Доев бутерброды и залив их половиной кружки оставшегося горячего чая, я встал из-за стола, еще раз обнял маму и побежал в свою комнату собираться.

Запрыгнув в джинсы, я схватил черный рюкзак и, накидав туда тетрадей и уложив старенький, но еще вполне рабочий ноутбук, закинул его на плечо поверх куртки, выбежал из комнаты. Кинув взгляд на маму, я ей еще раз помахал, затем вышел из квартиры.

Закрыв за собой дверь, я увидел, что под дверью лежало письмо, вероятно, которое только что выпало из двери. Я удивился, ведь давно не видел, чтобы кто-то оставлял письма в дверной щели. Да и вообще, кому нам с мамой писать? Подняв письмо, я его осмотрел, но не увидел ни имени, ни адреса отправителя, а лишь адресата. Удивительно, но письмо было адресовано мне.

Пожав плечами, я закинул его в рюкзак и побежал в университет, чтобы не опоздать.

***

Выйдя из метро и устремив взор на университет, я окинул величественное здание сталинской эпохи. Мне всегда казалось, что это здание придает всем, кто в нем учится, особый статус. Иногда у меня возникает чувство, когда я выхожу вечером из него, что мне словно в кровь закачали интеллигентской, аристократической крови, так и хотелось выпить чая, откинув мизинец в сторону. Если меня кто-то спросит, где рождается интеллигенция в нашей стране, я без раздумья отвечу – «МГУ».

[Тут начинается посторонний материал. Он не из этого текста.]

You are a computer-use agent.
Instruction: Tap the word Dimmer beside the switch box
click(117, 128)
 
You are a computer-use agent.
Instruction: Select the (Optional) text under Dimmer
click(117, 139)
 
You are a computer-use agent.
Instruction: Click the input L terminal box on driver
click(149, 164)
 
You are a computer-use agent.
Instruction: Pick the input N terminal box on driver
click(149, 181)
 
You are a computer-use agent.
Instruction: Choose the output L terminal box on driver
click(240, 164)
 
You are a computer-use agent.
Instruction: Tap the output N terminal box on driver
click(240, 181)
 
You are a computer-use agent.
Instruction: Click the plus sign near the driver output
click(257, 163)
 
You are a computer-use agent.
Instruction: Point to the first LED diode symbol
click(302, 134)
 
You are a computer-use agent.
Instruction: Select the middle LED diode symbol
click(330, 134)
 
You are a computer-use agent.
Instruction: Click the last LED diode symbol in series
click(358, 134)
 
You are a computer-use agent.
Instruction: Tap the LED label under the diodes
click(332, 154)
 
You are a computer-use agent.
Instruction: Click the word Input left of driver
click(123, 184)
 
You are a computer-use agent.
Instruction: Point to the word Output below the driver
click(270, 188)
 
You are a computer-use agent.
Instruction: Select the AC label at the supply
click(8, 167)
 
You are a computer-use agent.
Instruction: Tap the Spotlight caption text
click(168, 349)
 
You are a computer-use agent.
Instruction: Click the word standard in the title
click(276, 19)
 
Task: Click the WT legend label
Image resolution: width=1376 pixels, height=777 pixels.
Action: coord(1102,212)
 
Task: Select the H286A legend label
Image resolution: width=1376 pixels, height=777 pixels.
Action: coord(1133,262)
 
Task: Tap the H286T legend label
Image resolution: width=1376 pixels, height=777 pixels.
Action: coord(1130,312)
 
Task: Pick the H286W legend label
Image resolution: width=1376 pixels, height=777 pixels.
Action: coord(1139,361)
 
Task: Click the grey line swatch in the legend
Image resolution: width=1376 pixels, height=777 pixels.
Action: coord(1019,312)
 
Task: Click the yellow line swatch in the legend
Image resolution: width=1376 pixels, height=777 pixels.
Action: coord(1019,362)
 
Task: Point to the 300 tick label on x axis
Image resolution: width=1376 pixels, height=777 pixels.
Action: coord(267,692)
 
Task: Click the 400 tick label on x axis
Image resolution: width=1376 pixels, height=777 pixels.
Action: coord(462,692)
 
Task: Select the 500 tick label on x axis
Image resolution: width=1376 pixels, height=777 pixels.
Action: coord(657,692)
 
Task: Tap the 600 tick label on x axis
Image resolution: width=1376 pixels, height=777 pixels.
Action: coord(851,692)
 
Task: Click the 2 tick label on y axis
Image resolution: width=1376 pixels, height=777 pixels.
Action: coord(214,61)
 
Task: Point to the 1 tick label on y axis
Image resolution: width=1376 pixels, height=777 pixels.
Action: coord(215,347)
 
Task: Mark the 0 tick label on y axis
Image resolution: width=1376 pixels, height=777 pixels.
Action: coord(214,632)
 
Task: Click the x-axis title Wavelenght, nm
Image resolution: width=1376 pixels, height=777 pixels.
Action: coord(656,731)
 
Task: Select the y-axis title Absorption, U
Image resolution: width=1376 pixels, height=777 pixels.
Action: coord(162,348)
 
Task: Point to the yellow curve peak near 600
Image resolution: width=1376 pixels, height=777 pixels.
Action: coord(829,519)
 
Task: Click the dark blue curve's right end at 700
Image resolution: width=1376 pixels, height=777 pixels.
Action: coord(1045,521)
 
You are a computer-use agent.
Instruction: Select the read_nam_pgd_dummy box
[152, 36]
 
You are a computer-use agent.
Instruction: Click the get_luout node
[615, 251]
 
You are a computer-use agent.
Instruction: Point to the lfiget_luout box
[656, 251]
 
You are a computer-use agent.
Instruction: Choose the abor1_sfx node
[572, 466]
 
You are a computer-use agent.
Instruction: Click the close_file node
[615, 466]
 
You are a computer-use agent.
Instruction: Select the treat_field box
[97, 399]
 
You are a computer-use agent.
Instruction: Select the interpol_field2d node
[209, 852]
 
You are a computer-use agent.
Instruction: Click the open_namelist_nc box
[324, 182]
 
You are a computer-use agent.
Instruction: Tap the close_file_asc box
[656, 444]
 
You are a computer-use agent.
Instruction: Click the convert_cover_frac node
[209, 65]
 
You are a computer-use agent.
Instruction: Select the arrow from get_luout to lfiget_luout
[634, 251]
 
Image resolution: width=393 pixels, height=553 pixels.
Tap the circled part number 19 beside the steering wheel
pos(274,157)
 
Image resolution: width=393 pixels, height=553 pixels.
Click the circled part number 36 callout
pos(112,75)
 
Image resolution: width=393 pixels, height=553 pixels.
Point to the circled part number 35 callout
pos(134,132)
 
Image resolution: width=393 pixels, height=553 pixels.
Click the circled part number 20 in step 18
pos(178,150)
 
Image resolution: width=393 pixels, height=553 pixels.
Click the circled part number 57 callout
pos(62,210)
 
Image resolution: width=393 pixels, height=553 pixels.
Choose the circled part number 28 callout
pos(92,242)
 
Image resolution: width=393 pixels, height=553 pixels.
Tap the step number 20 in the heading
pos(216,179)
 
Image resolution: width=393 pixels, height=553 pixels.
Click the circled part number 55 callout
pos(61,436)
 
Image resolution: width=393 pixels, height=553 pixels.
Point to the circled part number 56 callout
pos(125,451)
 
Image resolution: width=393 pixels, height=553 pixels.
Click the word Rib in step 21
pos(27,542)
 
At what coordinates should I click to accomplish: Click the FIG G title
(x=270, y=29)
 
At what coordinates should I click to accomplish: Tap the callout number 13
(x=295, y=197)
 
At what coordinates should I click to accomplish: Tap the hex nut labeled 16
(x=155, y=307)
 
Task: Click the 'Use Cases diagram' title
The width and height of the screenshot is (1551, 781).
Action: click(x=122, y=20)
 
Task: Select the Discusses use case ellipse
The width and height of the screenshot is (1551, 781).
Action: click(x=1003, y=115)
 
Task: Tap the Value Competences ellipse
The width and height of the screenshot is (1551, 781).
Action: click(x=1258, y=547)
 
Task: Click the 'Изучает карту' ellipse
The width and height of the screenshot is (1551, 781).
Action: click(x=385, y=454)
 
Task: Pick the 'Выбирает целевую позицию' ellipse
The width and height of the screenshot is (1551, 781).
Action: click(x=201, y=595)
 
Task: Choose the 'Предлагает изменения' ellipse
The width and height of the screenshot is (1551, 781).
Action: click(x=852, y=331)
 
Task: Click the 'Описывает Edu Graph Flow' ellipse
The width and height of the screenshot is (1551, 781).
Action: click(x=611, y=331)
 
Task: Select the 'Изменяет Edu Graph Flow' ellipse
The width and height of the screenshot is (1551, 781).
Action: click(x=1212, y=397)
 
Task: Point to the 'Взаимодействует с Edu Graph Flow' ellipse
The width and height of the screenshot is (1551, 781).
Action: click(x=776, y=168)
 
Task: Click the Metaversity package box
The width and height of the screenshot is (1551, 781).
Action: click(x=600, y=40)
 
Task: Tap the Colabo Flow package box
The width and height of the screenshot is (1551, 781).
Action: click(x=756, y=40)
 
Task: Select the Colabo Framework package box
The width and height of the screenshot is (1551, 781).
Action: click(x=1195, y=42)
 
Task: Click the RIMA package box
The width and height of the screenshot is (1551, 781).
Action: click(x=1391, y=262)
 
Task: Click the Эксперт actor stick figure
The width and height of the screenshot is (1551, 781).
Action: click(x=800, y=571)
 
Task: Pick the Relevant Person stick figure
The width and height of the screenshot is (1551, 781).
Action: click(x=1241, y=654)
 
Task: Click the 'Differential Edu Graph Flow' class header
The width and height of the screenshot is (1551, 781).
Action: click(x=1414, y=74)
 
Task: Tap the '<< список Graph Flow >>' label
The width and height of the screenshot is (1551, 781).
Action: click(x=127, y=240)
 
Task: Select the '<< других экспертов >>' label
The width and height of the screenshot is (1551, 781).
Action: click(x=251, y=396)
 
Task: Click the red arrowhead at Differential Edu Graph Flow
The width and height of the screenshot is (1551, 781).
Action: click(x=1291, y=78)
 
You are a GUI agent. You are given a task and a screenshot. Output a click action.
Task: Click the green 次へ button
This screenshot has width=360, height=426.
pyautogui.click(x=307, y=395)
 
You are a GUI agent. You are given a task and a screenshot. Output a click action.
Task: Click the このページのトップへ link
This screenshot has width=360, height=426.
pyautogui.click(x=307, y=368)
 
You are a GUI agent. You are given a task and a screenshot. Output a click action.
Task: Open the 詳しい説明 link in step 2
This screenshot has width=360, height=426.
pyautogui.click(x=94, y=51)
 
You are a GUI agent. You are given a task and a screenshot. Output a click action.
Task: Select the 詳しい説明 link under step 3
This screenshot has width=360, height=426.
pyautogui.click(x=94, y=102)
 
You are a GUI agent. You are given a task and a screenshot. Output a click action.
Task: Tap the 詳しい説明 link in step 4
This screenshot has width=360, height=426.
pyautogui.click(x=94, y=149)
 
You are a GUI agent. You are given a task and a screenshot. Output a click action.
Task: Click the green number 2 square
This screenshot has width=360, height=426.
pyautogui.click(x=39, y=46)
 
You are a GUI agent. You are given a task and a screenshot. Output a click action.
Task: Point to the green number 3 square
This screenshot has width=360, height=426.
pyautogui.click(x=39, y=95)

Пока я стоял и всматривался в величие этого здания, как вдруг в спину почувствовал толчок. Я обернулся и, забыв о том, о чем сейчас размышлял, хотел без раздумья обматерить того, кто это сделал, но этот порыв быстро утих, увидев своего университетского друга – Павла Оленева.

Паша был кем-то похожим на меня. Я имею в виду в том смысле, что он также, как и я, учился на бюджетном месте, и его семья была не особо богатая, в отличие от большинства наших одногруппников. Однако он все равно был лучше меня одет, и родители ему давали достаточно денег, чтобы хорошо обедать не только в столовой, но и в кафешках, в отличие от меня, который не обедал и терпел до вечера, чтобы поесть чего-нибудь списанного в баре или то, что разрешит съесть Топор бесплатно.

– Здорово! – радостно выкрикнул Паша, протянув руку.

– Привет. Ты чего такой бодрый и радостный? Ты на энергетиках? – с подозрением спросил я.

– Да неважно! Главное – сегодня пятница! А, значит, мы сегодня нажремся! И поэтому, друг мой, сегодня нам нужно найти девчонок на вечер, – похлопав меня по плечу, произнес Паша.

– Странная у тебя логика. Обычно девчонок ищут в барах вечером, а не днем на парах, не говоря о том, что мы и так там всех знаем. А еще самое главное завтра у нас тоже пары, если ты не забыл, и твоим планам чилить всю ночь не суждено сбыться, если ты, конечно, не собрался завтра забить на учебу, – произнес я и направился в сторону университета.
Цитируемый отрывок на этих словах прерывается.